• [Challenge] Write out every line of the material below exactly as it appears, leaving out the pictures.
___ Material supplied ___
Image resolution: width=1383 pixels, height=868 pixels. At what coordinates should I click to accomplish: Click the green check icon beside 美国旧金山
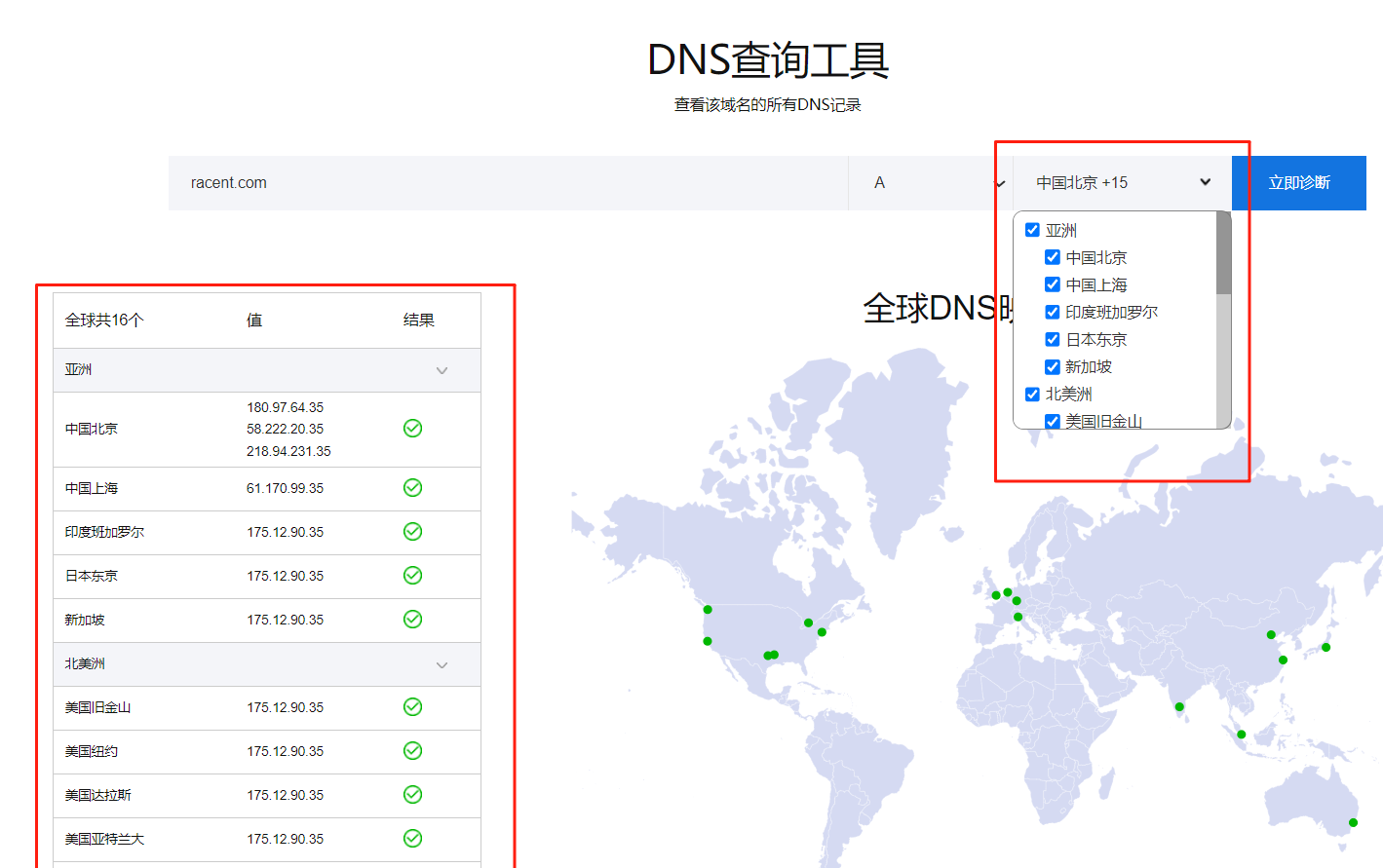(412, 707)
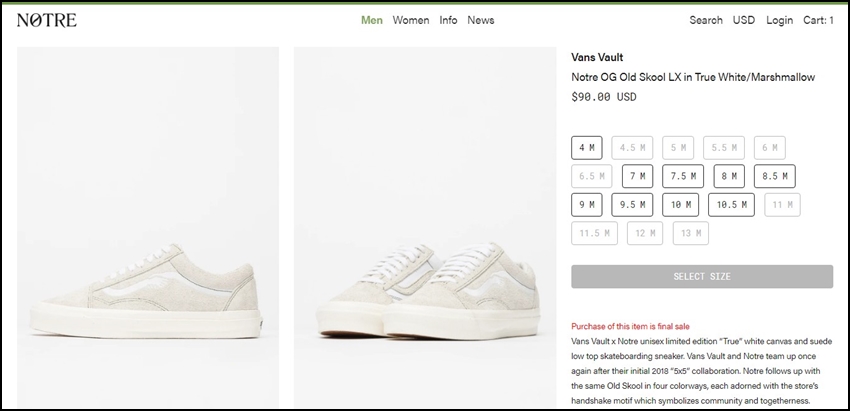Change currency via USD selector
This screenshot has height=411, width=850.
pyautogui.click(x=744, y=20)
___
• [Output for this task]
Image resolution: width=1383 pixels, height=868 pixels. At what coordinates should I click to accomplish: Click the green check icon beside 美国旧金山
(412, 707)
Change currency via USD selector
This screenshot has height=411, width=850.
pyautogui.click(x=744, y=20)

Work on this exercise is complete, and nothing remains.